Dolac Market is a delicious, must-see Zagreb highlight. It would be hard to miss for anyone spending a few days in the city. It’s a colorful “maze of open-air markets” behind Ban Josip Jelačić Square. Located in Gornji Grad – Medveščak (Upper Town), Dolac is the largest green market in Zagreb. A 90+ year tradition, the market officially opened in 1930. It’s distinguished by bright red umbrellas over rows of tables displaying local produce and other wares.
Dolac’s red umbrellas are known as Šestinski Kišobrans – they’re decorated in the style of the Šestine folk costume. To honor Dolac market, the Croatian Post Office printed a postage stamp featuring the colorful bumbershoots.
How It’s Going So Far
Each city I’ve visited during this trip has been unique and with its own set of challenges. It takes a few weeks to figure things out and “get with the local program” :). I’ve been in Zagreb for about a week now, and Dolac Market is a favorite spot. It’s an area where you can feel authentic, refreshing “local color”. The area has a different, more laid-back vibe than fancier “hip” shops, pubs, and cafés nearer the city center.
Croatian writer and journalist, Zvonimir Milčec, wrote: “Dolac is the prettiest monument to food that Zagreb has. This old market means the same to gourmands as a cathedral means to the believers”.
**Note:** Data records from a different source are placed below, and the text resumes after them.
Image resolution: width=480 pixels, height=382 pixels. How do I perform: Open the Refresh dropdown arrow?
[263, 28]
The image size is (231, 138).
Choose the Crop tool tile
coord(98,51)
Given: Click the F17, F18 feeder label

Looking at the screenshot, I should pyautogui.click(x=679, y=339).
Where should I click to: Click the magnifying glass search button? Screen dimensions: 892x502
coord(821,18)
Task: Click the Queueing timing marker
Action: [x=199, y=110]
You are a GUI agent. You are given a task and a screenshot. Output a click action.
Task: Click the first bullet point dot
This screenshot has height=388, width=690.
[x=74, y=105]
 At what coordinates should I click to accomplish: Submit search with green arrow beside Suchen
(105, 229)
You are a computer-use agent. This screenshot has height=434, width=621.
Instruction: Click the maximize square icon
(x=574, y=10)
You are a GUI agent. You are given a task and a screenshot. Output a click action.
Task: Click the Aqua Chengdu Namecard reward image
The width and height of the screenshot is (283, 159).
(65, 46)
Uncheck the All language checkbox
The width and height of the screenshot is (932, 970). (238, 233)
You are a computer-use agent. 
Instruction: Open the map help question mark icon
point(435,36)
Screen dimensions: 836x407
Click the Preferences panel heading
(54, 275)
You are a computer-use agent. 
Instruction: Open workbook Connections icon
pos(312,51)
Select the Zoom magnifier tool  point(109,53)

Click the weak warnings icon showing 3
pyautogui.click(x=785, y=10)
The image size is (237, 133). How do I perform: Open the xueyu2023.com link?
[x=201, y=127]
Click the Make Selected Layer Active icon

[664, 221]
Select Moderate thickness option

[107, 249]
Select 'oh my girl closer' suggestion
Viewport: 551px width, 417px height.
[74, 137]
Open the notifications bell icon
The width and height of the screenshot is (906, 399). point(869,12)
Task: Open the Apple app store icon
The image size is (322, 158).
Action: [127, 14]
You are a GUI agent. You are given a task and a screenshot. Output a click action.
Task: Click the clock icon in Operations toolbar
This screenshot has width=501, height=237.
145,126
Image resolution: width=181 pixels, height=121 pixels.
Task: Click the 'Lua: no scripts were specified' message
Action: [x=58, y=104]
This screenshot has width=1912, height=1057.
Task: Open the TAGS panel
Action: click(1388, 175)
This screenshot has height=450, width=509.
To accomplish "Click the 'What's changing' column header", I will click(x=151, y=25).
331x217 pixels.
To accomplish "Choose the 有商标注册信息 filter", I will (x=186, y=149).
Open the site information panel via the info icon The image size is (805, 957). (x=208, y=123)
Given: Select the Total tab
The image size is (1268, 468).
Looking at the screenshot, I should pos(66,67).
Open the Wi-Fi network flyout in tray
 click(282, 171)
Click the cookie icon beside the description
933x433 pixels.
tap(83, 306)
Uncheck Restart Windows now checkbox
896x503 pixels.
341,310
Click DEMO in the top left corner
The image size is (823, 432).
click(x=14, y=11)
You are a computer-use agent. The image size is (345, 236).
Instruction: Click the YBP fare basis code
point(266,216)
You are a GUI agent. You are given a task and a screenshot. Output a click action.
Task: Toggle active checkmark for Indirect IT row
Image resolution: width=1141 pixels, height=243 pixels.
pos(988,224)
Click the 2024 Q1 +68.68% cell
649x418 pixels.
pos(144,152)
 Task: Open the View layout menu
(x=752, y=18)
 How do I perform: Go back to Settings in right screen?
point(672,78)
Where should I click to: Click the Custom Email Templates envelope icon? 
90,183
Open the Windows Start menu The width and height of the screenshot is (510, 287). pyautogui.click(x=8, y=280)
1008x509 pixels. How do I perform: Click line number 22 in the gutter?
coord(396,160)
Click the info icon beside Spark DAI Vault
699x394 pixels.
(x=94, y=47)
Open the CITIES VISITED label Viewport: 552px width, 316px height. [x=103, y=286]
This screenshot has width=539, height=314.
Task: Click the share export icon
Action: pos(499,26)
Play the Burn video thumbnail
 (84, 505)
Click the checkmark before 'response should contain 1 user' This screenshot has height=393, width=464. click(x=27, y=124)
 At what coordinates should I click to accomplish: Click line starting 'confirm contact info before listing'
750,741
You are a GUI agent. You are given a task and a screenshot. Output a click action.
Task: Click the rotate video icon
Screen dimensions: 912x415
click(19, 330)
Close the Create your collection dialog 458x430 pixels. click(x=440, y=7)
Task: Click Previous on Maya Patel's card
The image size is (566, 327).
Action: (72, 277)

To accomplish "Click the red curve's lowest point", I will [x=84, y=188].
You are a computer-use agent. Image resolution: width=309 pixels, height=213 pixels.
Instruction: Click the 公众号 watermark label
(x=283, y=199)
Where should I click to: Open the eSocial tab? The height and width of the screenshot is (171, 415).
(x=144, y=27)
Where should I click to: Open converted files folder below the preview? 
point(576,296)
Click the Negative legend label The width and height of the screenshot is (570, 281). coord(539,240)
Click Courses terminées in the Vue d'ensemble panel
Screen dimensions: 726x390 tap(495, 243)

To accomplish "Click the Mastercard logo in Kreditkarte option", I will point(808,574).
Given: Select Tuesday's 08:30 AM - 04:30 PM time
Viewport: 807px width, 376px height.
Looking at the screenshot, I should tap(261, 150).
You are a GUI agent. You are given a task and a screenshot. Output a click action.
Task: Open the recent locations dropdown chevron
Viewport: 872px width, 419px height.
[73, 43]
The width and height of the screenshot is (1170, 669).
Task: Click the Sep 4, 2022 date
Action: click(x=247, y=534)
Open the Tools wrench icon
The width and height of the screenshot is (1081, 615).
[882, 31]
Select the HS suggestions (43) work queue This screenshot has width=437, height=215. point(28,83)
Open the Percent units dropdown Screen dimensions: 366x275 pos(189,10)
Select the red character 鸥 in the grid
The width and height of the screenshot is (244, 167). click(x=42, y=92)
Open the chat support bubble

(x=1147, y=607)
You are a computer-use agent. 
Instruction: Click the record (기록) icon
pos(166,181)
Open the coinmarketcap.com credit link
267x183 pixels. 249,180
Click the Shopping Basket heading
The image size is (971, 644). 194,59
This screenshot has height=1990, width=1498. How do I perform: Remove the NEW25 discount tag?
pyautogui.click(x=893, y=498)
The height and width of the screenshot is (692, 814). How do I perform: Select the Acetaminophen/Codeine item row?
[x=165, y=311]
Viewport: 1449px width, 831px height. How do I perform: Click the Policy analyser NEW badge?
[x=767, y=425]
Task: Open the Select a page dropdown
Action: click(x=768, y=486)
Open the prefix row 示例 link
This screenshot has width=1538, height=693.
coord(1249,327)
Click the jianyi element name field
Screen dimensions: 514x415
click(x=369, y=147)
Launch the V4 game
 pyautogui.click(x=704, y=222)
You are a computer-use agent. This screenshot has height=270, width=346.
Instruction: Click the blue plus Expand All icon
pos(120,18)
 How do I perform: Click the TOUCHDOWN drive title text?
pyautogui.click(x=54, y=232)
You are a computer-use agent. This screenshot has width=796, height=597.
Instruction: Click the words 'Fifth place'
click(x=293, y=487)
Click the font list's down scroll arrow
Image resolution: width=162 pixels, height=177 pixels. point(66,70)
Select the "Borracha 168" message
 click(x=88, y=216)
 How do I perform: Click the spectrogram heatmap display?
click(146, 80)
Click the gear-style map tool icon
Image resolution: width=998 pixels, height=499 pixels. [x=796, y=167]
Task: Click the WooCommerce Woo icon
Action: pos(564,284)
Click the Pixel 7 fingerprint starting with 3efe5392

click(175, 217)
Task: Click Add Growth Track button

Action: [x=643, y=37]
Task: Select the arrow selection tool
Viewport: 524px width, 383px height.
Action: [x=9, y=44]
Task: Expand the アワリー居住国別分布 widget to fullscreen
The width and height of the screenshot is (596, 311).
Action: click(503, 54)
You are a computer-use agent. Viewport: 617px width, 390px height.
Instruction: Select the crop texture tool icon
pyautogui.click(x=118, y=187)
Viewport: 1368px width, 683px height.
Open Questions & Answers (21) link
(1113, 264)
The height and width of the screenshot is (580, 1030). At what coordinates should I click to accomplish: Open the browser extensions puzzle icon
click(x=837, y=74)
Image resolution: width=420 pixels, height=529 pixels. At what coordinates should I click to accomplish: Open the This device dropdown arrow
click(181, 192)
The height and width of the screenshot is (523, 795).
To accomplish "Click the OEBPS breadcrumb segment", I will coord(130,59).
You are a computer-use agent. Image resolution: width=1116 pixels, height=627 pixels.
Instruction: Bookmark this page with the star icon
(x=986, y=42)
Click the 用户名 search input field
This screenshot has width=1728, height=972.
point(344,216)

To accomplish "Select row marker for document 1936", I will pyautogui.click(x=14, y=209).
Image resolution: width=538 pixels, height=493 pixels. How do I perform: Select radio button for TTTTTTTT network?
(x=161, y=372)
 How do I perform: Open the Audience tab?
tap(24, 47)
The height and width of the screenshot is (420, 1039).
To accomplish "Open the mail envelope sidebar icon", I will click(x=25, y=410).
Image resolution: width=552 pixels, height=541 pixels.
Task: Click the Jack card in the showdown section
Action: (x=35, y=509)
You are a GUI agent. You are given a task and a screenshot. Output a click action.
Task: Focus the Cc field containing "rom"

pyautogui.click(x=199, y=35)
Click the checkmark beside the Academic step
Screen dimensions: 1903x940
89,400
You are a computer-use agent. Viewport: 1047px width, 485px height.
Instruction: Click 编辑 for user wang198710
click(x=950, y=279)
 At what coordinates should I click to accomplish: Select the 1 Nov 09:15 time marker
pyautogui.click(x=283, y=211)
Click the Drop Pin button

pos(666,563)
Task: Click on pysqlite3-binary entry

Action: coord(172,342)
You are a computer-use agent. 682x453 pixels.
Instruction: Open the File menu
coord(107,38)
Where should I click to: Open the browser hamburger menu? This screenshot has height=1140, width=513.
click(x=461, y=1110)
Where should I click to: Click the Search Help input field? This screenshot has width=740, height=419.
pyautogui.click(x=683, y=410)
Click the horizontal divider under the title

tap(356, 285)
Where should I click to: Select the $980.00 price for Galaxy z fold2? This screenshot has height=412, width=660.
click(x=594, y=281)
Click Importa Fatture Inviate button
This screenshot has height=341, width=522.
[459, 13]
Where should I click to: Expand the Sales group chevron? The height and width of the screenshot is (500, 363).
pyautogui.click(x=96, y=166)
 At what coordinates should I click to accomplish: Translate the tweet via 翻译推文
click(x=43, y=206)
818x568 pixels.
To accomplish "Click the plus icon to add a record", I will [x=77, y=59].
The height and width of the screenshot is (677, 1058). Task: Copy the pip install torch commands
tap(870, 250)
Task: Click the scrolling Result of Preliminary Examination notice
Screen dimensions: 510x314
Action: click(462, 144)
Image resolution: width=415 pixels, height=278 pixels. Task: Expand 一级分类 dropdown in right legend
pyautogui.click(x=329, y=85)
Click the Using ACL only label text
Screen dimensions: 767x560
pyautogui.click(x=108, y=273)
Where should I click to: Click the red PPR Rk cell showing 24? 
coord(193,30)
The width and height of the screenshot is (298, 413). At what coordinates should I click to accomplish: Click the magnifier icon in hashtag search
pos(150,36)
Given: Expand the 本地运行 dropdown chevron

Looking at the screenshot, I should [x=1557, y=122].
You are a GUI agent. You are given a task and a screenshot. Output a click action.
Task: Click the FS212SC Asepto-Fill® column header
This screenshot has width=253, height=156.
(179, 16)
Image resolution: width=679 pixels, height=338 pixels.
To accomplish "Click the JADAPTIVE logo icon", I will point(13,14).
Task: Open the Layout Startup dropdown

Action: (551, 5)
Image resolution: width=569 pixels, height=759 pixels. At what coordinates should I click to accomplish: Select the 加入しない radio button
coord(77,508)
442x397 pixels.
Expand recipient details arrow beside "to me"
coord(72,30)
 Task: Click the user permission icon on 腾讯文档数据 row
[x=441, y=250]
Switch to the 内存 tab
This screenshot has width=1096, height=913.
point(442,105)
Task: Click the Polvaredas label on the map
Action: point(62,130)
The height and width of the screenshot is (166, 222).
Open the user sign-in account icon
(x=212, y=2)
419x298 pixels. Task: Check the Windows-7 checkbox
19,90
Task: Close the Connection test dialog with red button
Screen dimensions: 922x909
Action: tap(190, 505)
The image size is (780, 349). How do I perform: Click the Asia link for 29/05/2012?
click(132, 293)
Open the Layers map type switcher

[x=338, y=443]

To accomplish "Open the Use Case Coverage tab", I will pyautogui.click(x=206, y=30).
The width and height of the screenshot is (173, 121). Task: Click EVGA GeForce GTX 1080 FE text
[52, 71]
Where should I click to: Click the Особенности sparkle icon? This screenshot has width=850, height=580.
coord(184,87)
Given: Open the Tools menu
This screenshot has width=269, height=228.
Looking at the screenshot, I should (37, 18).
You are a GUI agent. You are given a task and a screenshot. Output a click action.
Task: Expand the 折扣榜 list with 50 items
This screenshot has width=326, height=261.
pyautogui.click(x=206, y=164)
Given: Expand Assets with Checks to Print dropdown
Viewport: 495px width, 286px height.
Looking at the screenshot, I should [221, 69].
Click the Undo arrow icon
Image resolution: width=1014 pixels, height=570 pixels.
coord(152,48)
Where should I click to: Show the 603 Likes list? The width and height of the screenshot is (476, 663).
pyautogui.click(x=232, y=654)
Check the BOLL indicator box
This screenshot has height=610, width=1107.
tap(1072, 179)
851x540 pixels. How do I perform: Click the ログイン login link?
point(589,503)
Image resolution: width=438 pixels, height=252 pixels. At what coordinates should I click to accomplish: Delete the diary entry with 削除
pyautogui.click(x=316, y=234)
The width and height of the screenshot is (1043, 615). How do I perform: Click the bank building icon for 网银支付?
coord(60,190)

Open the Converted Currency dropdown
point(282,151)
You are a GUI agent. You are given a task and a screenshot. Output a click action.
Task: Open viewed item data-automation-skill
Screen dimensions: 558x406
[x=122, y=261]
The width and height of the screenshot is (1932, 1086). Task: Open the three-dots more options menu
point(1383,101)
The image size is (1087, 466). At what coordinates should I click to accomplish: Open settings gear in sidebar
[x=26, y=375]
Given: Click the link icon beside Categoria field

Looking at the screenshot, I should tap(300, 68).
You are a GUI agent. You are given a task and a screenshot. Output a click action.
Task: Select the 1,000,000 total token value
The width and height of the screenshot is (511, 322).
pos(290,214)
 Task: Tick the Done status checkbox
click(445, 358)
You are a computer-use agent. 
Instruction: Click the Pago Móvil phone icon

I’ve bought fresh fruit and vegetables and interreacted as much as possible with vendors and locals. Sadly, my “dobar don” (hello in Croatian) is a dead giveaway, and most locals smile back and respond with “Hi” … At one fruit stand, a vendor clearly didn’t speak English, so a little Croatian girl shopping with her mother stepped up to translate. She was cute! I will add that oddly enough, people stop me on the street to ask for directions. Of course, they’re in shock when I respond. Based purely on personal experiences, this strengthens my resolve to never ask locals for directions.
Splavnica Street Flowers and Underground Market
The flower market is on Splavnica Street, slightly above Ban Josip Jelačić Square, and just below a stairway leading to the main part of Dolac. Fragrant fresh flowers are “displayed in double rows on low stands for maximum viewing”. On an underground level, there’s a multitude of delights, including a fresh fish market (caught in the Adriatic every morning), butcheries, health food stands, honey, nuts, fresh pasta, bakeries, homemade cheese, eggs, dried fruit, souvenirs, and more!
Zagreb Cathedral and St. Mark’s Church
Dolac Market is open seven days a week, and it’s best to visit in the morning, although as you can tell by some of the photos, I didn’t arrive until afternoon, when product selection was dwindling. It’s near Saint Mark’s Church and adjacent to Zagreb Cathedral, where there’s a daily mass. The Cathedral is known as the “most eloquent of sacral architecture in Neo-Gothic style southeast of the Alps”. Although I’m not Catholic, I plan to attend mass to experience the cathedral’s special grandeur.
“Even though there are many farmers’ markets and supermarkets throughout Zagreb, people still go to Dolac to buy fresh food. There’s something about the ritual of buying from your favourite stands that makes visiting Dolac a special experience.” learncroatian.eu
Dolac is the first market in Zagreb “built according to European standards”. In 1918, “Croatia became part of the Kingdom of Serbs, Croats, and Slovenes (later Kingdom of Yugoslavia), which saw Zagreb become a financial, commercial, and cultural centre with a growing population. At that time, Zagreb had a market called Harmica on Ban Josip Jelačić Square. The rapid growth of the city called for a larger marketplace, and so the idea of Dolac was born”.
“You can feel the historic sentiment, because the history of Dolac Market is long and has shaped the life of Zagreb for decades.” Learncroatian.eu
Kumice and Dolac Market
The women selling goods at the market are known as “Kumice” (godmothers). If you want the best fruits and vegetables, it pays to be nice to them. A bronze statue of Kumica Barica is placed at the entrance to Dolac Market. The statue is “a symbol of the importance and appreciation of working women”.
“Kumice are central to the identity of Dolac Market. From the very beginning, everyone had their favourite kumica. People rushed to Dolac each morning to get first dibs on products from their kumica. Kumice would even collect laundry from people in Zagreb. After washing and ironing it, they brought the laundry back in exchange for extra money. Thanks to the whole concept of kumice, the marketplace has a unique and familiar atmosphere.”
Cafés and Pubs
The area around Dolac is thick with cafés and pubs for sitting and relaxing. Good or bad weather, outside tables are usually filled with people taking a break from shopping or just stopping to enjoy a coffee or beer and chat with friends.
I’m sure to return to Dolac Market often during this time in Zagreb, and smile when I think about it!